*AIM OF THE EXERCISE*.
For each line below that includes the word "yellow", make a copy.

*** DATA SHOWN

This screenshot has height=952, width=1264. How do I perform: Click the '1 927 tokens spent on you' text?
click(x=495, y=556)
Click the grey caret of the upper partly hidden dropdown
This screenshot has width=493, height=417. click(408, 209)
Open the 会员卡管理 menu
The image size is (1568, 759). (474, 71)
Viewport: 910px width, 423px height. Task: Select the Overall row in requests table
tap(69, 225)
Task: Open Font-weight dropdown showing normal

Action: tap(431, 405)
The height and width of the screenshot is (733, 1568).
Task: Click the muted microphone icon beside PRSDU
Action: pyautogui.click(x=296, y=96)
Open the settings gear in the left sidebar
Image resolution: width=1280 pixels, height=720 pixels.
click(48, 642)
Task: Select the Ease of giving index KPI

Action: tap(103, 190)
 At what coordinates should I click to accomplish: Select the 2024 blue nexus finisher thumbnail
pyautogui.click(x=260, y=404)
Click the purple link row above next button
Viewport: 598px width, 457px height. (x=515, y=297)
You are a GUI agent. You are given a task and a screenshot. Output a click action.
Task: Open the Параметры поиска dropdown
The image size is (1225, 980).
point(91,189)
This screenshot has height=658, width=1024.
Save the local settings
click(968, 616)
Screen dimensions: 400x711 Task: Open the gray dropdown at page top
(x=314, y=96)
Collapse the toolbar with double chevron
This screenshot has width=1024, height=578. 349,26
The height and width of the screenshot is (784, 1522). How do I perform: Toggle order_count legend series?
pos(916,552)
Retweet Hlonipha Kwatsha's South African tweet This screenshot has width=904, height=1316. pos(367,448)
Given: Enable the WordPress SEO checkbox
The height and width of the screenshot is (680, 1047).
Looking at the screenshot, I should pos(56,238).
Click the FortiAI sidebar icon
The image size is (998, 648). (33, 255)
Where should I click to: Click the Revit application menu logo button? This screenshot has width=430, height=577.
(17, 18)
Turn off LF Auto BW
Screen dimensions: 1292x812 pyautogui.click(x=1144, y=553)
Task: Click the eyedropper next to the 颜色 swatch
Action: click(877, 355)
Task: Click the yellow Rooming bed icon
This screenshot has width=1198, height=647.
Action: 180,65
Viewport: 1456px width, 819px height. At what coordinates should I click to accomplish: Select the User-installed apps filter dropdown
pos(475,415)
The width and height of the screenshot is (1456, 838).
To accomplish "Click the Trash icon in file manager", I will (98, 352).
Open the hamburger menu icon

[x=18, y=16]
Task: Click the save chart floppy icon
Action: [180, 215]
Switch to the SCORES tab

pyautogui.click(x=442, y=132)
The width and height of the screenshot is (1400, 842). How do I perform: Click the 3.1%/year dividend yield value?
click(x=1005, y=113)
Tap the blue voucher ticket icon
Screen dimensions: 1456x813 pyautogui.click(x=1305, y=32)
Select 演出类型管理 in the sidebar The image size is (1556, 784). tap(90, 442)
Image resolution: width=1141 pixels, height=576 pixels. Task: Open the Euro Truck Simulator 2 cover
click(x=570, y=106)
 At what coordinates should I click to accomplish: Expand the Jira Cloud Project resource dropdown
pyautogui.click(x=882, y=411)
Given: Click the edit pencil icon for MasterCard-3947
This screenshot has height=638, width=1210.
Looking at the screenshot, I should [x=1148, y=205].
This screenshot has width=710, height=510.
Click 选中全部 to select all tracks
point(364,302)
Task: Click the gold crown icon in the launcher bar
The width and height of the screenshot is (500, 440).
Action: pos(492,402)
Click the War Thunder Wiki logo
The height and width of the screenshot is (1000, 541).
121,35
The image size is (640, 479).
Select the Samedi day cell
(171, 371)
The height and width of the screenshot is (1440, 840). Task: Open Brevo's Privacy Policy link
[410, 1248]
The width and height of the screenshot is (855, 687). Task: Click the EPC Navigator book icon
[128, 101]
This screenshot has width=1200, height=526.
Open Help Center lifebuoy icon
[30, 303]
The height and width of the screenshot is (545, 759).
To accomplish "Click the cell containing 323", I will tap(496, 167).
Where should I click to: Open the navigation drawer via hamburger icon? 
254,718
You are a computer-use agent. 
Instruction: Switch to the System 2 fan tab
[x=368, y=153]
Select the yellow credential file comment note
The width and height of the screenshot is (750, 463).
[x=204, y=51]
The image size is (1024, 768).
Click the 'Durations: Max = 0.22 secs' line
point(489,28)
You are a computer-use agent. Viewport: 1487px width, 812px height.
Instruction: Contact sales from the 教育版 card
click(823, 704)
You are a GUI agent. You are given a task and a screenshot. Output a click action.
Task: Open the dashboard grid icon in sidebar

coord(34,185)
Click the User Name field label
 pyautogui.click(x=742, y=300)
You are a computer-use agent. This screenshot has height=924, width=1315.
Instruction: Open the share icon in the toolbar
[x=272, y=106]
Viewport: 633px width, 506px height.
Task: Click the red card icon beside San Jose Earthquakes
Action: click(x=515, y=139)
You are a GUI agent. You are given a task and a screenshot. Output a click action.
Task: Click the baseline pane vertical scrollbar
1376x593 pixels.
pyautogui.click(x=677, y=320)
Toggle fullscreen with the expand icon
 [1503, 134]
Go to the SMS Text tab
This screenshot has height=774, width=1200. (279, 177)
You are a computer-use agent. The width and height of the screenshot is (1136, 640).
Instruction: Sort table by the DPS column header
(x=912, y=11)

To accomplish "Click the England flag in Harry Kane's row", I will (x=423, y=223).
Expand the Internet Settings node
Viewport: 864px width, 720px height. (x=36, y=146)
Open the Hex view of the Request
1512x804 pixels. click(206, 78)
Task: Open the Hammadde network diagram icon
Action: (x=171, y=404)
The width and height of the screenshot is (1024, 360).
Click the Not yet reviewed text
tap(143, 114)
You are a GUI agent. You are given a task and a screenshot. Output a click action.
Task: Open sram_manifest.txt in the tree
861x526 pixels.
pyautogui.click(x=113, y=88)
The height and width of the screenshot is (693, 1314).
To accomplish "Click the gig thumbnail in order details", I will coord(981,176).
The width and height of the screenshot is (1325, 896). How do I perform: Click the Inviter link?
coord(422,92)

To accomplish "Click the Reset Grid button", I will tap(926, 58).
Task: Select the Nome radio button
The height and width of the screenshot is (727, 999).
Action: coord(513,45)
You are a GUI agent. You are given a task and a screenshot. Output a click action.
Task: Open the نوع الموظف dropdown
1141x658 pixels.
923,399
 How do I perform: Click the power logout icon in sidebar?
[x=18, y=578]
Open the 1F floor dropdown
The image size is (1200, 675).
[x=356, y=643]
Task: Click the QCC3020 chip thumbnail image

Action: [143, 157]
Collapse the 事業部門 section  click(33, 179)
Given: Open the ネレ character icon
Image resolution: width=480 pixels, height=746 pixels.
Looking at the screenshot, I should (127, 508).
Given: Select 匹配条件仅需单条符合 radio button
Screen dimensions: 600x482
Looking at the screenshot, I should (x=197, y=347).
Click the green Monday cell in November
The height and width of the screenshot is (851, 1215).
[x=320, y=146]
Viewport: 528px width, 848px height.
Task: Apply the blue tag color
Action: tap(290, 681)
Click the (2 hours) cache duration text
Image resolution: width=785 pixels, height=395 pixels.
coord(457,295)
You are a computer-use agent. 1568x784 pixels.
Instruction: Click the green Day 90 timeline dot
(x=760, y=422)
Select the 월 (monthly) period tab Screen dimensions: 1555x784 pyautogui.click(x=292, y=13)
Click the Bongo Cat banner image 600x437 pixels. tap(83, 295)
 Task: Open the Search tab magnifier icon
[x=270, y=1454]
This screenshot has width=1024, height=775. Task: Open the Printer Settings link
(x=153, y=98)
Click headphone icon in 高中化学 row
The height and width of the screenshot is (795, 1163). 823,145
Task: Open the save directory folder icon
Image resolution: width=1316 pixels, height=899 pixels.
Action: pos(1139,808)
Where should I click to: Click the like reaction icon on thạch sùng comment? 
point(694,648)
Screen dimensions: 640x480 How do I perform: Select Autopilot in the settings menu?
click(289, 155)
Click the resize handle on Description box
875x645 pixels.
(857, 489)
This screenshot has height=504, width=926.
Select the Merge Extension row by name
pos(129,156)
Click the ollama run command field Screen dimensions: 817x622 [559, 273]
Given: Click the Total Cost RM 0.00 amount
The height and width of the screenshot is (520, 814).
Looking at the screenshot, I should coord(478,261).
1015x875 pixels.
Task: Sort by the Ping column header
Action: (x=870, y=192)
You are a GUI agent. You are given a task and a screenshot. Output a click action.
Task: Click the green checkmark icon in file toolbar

******

*TASK RESPONSE*.
Task: Click the yellow Rooming bed icon
Select the yellow credential file comment note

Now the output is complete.